The patterns of chondrogenesis of cells from facial primordia of chick embryos in micromass culture

Abstract

Chondrogenesis of mesenchymal cells from the frontonasal mass, mandibles, and maxillae of stage-24 chick embryos has been investigated in micromass (high-density) cultures. Distinct differences in the amount and pattern of cartilage differentiation are found. In cultures of frontonasal mass cells, a central sheet of cartilage develops; in cultures of mandible cells, less cartilage differentiates and nodules form; while in cultures of maxillae cells, virtually no chondrogenesis takes place. The same patterns of cartilage are found in cultures established from stage-20 embryos.
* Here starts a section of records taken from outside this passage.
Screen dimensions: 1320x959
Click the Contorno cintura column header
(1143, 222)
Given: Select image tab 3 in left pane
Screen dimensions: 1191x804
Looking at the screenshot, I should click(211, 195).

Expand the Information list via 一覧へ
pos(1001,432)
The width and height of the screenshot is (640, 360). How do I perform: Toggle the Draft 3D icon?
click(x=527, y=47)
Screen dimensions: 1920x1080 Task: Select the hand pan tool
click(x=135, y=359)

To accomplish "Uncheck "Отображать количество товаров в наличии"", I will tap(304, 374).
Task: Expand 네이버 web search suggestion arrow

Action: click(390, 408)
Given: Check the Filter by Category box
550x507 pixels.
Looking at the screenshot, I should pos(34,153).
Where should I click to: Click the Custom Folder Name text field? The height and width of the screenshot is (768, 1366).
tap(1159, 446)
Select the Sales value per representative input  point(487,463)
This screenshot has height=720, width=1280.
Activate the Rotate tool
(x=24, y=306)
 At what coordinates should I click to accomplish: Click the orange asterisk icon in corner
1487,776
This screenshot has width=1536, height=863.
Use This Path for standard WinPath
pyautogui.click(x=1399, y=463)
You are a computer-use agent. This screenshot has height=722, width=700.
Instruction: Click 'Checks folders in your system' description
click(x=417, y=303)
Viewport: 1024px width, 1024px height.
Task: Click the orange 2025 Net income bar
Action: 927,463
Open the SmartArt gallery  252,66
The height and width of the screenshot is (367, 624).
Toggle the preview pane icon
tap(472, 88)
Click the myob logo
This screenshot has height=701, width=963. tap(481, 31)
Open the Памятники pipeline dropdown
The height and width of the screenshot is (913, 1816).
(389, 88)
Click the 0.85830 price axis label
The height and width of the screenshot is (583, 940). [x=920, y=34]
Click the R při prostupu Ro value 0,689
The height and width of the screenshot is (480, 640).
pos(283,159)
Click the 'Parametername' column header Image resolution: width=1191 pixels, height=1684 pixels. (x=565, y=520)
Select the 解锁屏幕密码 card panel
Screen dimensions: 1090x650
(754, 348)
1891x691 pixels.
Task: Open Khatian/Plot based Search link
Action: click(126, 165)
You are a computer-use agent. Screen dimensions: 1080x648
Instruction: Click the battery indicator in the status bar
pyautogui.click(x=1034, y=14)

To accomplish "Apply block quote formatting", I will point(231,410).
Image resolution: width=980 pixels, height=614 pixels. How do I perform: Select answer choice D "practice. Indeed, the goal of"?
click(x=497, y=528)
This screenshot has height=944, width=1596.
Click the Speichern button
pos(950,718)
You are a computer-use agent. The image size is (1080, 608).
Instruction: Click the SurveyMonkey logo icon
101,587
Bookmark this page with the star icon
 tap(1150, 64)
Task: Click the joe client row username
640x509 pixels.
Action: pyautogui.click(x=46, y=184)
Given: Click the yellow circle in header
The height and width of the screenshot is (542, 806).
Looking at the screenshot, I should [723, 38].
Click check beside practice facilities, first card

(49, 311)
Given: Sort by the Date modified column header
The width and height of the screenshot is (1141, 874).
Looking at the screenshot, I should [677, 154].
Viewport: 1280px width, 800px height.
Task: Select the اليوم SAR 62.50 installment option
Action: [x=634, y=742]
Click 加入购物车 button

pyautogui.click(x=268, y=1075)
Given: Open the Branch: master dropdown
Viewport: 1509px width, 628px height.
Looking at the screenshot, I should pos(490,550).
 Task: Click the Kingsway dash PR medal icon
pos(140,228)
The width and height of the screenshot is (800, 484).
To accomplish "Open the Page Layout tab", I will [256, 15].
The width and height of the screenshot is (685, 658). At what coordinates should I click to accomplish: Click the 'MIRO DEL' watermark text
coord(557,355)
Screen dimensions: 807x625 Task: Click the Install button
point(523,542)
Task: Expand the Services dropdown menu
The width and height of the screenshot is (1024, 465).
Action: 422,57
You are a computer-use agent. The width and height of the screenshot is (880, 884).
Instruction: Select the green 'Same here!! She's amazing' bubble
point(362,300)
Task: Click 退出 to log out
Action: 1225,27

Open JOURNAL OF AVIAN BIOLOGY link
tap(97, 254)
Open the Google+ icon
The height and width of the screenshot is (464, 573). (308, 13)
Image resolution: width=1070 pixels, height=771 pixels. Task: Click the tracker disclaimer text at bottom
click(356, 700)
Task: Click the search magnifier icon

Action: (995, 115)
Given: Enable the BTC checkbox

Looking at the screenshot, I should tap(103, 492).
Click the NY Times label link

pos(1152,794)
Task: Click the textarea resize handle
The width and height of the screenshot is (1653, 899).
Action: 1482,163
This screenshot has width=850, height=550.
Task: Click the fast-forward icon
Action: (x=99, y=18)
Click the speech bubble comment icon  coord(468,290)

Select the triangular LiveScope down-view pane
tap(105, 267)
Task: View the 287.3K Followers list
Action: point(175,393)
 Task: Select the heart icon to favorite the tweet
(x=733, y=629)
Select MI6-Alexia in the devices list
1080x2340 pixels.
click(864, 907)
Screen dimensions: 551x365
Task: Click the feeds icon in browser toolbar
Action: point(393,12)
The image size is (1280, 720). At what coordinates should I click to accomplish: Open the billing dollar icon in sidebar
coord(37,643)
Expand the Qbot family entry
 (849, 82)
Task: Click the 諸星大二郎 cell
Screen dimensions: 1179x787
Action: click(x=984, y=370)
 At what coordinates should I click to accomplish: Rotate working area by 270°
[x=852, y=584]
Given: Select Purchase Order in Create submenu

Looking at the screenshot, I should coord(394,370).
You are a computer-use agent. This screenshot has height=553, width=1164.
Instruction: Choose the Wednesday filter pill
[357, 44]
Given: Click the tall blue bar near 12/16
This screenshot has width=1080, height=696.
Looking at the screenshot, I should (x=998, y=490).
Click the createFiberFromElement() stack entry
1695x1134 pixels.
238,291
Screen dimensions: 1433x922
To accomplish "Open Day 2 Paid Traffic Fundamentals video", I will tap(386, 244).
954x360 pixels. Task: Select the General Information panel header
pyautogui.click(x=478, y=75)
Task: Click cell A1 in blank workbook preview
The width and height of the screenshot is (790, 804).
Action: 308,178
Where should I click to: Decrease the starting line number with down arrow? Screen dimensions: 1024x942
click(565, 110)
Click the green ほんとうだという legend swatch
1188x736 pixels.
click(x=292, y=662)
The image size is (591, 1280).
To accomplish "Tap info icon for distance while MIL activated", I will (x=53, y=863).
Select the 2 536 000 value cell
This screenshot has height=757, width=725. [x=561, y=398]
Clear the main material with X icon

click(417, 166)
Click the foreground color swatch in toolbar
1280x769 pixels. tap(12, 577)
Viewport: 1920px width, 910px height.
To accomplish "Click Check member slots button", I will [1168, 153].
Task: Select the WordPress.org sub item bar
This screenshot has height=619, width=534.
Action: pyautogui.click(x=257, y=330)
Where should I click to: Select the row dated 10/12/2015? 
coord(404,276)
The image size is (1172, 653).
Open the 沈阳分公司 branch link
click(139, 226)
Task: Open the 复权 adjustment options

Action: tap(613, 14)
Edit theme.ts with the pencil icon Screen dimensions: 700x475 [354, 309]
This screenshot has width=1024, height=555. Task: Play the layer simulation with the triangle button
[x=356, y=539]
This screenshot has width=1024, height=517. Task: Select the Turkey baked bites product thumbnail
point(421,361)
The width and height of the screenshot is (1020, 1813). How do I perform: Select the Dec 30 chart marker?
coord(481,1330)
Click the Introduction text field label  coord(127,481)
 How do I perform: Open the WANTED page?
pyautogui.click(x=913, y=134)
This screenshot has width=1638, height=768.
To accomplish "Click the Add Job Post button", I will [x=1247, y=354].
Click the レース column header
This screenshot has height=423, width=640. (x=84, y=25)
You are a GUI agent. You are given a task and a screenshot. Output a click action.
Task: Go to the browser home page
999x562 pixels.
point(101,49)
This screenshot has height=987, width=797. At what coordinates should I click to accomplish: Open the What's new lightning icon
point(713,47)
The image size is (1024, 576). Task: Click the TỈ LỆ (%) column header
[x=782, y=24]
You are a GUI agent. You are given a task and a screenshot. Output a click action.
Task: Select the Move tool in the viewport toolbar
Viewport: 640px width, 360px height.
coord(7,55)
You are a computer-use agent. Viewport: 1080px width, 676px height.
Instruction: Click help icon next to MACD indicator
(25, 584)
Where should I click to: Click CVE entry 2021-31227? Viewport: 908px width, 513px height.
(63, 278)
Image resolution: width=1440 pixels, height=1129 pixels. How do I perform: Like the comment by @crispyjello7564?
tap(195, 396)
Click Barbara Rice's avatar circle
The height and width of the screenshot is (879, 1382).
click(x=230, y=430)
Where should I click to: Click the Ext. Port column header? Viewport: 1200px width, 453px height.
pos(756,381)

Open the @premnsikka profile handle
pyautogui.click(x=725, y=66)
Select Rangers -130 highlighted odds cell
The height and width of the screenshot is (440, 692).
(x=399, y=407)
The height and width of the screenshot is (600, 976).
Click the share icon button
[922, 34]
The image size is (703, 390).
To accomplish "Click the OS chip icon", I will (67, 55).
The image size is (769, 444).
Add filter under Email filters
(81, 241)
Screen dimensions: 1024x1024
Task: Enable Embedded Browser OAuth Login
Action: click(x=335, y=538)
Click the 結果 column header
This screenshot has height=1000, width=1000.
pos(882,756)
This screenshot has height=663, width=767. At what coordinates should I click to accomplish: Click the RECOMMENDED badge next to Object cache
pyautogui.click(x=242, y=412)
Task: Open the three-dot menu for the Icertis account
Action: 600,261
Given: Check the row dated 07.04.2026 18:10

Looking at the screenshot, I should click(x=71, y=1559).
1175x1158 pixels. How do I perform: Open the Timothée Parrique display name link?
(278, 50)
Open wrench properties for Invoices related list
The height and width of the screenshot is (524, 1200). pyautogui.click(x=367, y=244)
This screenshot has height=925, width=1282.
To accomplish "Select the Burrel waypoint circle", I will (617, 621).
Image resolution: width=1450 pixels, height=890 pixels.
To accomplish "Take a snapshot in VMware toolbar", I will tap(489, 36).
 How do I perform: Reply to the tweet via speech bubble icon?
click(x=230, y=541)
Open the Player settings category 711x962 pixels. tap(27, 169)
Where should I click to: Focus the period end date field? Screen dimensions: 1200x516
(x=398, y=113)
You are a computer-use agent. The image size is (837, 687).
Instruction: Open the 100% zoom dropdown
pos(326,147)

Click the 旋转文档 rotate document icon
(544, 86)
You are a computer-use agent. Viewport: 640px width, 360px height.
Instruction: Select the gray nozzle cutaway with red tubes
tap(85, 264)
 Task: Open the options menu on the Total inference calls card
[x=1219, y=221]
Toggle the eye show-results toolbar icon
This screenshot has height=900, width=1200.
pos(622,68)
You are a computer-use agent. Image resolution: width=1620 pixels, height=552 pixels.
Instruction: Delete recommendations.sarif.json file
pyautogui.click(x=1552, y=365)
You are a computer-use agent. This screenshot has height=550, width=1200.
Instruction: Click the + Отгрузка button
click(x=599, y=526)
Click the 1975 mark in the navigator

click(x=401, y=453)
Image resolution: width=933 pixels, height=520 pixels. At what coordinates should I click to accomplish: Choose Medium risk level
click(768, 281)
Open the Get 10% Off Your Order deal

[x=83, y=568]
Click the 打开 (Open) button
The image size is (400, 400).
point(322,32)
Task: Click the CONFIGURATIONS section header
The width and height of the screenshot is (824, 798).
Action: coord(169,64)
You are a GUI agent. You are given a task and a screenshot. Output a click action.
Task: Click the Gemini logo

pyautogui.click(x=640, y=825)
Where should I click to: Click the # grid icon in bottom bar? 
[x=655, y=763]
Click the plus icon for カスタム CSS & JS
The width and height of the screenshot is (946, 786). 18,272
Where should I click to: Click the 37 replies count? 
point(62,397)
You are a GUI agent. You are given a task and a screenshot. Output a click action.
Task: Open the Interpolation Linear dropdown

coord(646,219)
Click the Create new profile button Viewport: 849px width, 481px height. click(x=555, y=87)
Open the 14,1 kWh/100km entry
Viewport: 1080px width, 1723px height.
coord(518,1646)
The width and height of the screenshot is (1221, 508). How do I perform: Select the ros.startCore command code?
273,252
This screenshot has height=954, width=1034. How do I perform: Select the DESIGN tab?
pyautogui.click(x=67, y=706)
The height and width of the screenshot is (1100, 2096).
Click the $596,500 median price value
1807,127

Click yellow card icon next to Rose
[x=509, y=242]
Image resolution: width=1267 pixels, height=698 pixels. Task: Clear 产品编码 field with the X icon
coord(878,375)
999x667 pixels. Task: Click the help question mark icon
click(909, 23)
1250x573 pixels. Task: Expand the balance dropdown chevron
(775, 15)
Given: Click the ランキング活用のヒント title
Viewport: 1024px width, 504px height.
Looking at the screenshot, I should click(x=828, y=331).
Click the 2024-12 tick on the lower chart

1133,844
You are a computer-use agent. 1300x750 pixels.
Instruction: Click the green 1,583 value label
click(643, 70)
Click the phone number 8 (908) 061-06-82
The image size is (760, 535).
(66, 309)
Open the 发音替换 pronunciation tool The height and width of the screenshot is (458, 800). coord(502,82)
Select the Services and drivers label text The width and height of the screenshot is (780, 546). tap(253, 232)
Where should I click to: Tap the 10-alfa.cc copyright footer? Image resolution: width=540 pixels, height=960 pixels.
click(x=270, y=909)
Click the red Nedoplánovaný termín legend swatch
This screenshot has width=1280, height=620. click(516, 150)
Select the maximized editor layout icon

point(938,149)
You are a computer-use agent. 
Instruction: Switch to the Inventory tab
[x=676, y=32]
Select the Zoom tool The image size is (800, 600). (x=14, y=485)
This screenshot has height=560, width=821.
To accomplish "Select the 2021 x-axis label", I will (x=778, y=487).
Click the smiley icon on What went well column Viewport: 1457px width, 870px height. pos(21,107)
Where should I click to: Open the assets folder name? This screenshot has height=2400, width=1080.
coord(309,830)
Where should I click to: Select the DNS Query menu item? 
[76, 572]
At stage 28, frontonasal mass cultures form cartilage nodules and the number of nodules in mandible cultures is markedly decreased. There are striking parallels between the chondrogenic patterns of cells from the face and limb buds in micromass culture. The frontonasal mass cell cultures of stage-20 and -24 chick embryos resemble those established from the progress zone of limb buds. The progress zone is an undifferentiated region of the limb in which positional cues operate. Cultures established from the frontonasal mass of stage-28 chick embryos and from the mandibles of all stages resemble cultures of whole limb buds. These contain a mixture of committed and uncommitted cells. Ectoderm from facial primordia locally inhibits chondrogenesis in micromass cultures and this could provide a positional cue. The differences in chondrogenic potential of cells from facial primordia may underlie the specific retinoid effects on the frontonasal mass.